Segundo Douglas Belchior no trecho do documento, de que forma a campanha cumpriu um "desserviço"?

TRECHO DO DOCUMENTO:
○ ○ ○ ○ ○ ○ ○
Ao ser questionado sobre como as mídias sociais repercutiram o caso, ele foi otimista: "Elas podem ser apropriadas para dar visibilidade a vozes que não tinham acesso às grandes mídias". Por meio dessas mídias, casos como a morte do dançarino Douglas Rafael (conhecido como DG) e o desaparecimento do pedreiro Amarildo vieram à tona. "A novidade não é o desaparecimento, a morte ou o racismo. A novidade é que o questionamento das populações negras mais pobres é feito nas mídias sociais e chega à grande mídia".

Já Douglas Belchior diz que a hashtag "tenta esconder as desigualdades raciais, a violência, o extermínio, e reforça a ideia de que no Brasil se vive uma democracia racial". Para ele, a campanha cumpriu um "desserviço" ao mudar o foco da discussão pública do assassinato do dançarino DG, no Rio de Janeiro, para uma campanha que propõe o apaziguamento dos problemas.
○ ○ ○ ○ ○ ○ ○
DADOS REGISTRADOS:
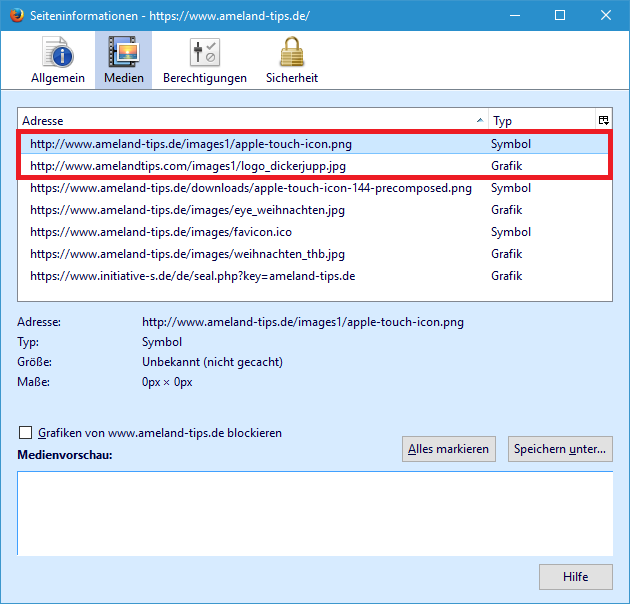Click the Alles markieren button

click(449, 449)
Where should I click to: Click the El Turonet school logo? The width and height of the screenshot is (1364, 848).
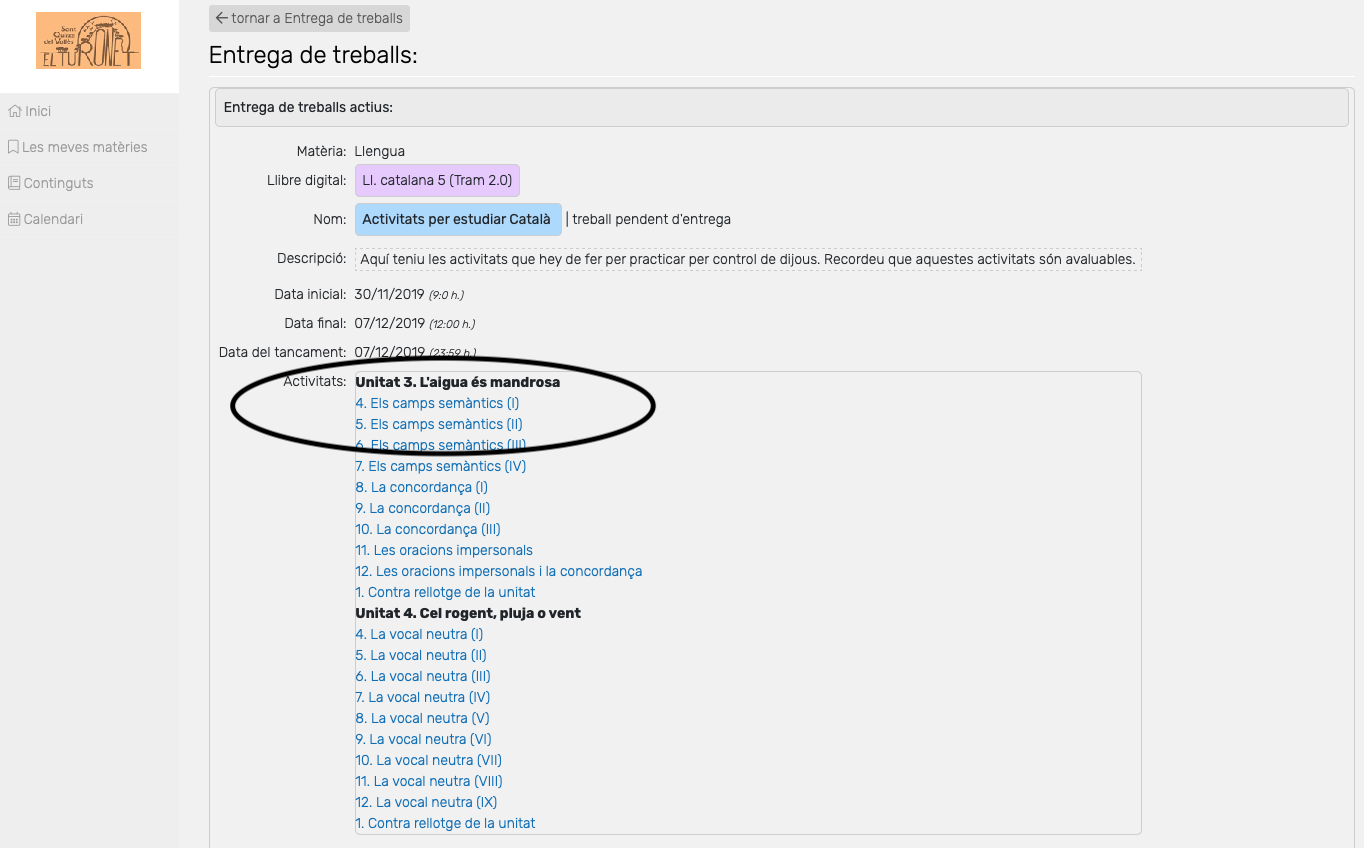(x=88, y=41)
○ ○ ○ ○ ○ ○ ○
RESULTADO DO EXERCÍCIO: Ao mudar o foco da discussão pública do assassinato do dançarino DG, no Rio de Janeiro, para uma campanha que propõe o apaziguamento dos problemas.